Os habitantes comuns garantiam o sustento com o trabalho agrícola e artesanal, sem necessidade de grande interação econômica com o exterior.

Era o chamado modelo de pequena agricultura.

Os camponeses pagavam impostos em grãos à elite governante do Refúgio do Pêssego — a Alvorada — sustentando assim um grupo de forças armadas que não produziam.

Em troca, essas forças armadas ofereciam proteção aos camponeses, organizando equipes para construir instalações públicas.

Tal estrutura era tradicional e eficaz nos países ancestrais.

Centenas de aldeias garantiam aos nobres a possibilidade de possuir grandes exércitos, formando um vasto grupo dominante.
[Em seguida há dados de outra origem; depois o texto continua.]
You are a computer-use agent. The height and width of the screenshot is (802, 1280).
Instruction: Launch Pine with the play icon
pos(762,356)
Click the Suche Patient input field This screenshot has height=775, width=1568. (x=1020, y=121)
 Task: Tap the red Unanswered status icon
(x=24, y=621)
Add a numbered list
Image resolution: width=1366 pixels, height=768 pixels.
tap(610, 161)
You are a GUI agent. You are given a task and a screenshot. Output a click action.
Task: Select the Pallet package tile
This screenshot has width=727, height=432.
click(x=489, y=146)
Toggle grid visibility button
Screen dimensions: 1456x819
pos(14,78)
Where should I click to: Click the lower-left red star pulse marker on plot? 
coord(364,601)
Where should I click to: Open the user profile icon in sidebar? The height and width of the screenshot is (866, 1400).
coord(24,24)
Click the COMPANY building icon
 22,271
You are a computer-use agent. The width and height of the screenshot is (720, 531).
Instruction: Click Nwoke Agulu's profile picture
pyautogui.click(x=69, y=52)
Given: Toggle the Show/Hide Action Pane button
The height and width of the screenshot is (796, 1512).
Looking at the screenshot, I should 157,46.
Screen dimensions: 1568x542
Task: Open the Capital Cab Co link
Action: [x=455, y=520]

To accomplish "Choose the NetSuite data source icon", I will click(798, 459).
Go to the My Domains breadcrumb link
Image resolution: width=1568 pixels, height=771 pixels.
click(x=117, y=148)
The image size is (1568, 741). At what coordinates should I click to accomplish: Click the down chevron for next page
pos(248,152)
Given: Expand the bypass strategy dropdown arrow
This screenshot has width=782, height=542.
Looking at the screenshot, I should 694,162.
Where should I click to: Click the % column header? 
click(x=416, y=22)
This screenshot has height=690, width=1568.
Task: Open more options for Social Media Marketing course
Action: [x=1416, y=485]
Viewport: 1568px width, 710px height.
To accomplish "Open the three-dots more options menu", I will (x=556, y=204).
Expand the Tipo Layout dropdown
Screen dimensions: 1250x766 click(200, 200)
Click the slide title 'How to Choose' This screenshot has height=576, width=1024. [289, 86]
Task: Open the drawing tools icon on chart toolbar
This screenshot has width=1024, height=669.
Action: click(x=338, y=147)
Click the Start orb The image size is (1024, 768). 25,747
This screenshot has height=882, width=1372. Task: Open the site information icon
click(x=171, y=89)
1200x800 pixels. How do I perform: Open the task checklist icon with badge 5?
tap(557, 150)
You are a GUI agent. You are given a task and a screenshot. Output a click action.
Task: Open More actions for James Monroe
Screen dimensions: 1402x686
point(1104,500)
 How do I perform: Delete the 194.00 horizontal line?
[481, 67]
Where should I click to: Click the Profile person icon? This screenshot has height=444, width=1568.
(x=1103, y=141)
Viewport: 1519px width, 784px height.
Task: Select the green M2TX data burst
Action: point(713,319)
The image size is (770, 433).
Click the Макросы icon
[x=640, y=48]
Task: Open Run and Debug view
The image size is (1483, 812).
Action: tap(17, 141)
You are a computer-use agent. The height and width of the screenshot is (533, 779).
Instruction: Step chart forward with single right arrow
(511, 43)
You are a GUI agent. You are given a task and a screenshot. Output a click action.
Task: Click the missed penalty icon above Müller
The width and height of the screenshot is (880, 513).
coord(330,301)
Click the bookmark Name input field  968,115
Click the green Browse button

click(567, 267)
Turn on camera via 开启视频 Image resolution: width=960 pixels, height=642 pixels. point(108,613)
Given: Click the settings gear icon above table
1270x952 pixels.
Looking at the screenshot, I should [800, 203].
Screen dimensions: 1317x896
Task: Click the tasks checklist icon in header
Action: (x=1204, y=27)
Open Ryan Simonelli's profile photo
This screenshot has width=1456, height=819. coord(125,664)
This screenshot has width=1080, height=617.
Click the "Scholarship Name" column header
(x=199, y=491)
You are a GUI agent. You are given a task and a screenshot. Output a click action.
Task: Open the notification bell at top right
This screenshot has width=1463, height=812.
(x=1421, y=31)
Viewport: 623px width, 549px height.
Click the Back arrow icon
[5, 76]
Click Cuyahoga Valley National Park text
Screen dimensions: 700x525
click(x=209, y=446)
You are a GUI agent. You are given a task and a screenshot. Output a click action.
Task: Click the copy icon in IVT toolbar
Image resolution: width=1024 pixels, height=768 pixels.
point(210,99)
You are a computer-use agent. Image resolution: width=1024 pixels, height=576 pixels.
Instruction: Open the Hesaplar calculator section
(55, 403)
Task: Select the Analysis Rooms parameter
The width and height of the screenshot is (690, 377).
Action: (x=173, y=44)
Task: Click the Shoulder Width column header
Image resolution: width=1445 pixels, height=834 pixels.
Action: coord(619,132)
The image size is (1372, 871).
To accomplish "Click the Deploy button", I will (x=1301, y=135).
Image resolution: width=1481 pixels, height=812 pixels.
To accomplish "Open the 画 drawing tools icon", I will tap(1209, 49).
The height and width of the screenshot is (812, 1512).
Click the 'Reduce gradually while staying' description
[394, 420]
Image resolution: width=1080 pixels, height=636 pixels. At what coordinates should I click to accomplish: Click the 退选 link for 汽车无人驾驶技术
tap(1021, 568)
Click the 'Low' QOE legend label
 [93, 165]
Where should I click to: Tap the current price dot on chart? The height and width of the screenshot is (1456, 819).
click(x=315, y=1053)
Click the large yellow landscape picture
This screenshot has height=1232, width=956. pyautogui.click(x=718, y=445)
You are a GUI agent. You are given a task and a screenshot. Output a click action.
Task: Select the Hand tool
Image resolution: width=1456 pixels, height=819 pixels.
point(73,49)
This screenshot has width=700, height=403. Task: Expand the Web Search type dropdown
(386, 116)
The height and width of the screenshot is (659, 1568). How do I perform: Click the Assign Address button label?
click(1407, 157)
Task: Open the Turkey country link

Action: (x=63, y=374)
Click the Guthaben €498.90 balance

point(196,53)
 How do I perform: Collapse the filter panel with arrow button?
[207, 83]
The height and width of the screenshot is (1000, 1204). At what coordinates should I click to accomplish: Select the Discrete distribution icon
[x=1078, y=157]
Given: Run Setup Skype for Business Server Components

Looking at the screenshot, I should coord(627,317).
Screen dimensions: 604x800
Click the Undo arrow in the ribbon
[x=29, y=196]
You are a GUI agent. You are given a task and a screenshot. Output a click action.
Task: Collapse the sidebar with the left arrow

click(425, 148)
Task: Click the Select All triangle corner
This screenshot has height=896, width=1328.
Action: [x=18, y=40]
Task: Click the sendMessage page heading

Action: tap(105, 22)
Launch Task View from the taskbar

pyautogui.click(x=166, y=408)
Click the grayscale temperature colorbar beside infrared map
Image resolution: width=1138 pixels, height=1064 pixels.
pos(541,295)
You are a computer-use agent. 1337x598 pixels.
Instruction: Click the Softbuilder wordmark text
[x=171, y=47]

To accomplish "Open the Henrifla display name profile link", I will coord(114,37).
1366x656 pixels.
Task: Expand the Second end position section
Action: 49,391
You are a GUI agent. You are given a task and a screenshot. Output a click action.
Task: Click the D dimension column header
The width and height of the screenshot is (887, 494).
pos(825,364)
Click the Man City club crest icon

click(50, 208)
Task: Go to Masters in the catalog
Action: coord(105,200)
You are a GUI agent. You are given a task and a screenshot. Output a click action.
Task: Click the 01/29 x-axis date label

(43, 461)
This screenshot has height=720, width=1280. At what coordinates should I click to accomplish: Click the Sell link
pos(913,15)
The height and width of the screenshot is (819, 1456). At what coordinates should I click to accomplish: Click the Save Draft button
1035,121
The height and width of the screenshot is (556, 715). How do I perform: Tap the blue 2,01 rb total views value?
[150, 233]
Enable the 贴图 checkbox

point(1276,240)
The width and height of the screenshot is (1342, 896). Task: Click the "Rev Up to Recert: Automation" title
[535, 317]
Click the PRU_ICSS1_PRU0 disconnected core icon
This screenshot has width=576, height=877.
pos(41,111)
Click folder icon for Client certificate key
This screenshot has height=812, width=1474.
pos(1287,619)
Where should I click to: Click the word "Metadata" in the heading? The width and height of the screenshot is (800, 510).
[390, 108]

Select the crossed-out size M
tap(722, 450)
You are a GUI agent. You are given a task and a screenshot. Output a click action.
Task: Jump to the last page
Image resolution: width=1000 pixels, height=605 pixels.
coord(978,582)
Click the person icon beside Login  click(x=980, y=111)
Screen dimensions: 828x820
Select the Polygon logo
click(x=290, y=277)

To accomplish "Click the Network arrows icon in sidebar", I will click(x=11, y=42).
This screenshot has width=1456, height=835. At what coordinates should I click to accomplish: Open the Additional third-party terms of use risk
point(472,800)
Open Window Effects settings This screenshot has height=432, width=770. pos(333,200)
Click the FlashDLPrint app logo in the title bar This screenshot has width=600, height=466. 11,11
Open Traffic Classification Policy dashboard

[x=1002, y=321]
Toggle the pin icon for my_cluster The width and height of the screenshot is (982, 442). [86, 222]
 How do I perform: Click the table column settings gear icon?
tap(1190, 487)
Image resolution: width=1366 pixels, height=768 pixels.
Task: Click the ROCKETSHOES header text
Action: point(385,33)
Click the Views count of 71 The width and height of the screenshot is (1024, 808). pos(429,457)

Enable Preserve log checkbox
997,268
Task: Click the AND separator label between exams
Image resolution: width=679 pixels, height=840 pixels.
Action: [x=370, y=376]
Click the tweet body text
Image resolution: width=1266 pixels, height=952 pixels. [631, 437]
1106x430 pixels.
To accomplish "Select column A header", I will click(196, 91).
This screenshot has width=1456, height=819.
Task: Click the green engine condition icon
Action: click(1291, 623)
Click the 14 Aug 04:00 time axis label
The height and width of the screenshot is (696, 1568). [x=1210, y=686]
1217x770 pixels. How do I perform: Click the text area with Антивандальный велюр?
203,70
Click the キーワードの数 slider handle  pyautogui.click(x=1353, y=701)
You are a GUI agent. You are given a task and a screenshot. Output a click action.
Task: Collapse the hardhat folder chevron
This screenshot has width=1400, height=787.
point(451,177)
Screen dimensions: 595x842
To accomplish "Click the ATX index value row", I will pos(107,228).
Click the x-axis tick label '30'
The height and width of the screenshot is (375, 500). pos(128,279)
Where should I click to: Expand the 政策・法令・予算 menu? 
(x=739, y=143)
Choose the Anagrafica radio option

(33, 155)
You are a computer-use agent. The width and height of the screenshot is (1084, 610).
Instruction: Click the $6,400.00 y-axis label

Mas esse não era o objetivo de Tenko.

Embora em sua vida anterior Tenko fosse apenas uma cidadã comum, sem grande conhecimento sobre sistemas políticos clássicos, ao menos sabia uma coisa:

A pequena agricultura não serve ao seu objetivo de criar um sistema político centrado em pesquisa de tecnologia sanguínea.

E, pela experiência recente, percebeu que esse modelo era hostil aos pesquisadores.

Por exemplo, Kitsu trabalhava incansavelmente, pesquisando chakra e rituais para a Alvorada, oferecendo avanços cruciais sem uma remuneração adequada. A longo prazo, esse sistema não se sustenta.

A motivação das pessoas não é estimulada, e, inevitavelmente, tudo tende à estagnação — esse é o obstáculo que o modelo de pequena agricultura impõe à pesquisa científica.

Assim, Tenko propôs uma ideia:

Adotar um sistema duplo de contribuição e nova moeda para medir o valor do trabalho de cada um, incentivando a inovação dos pesquisadores.

Mas só contribuição e moeda não bastam; também é preciso uma variedade suficiente de produtos.

Tenko, Ichigen e Hisamori passaram os últimos dias ocupados elaborando esses regulamentos.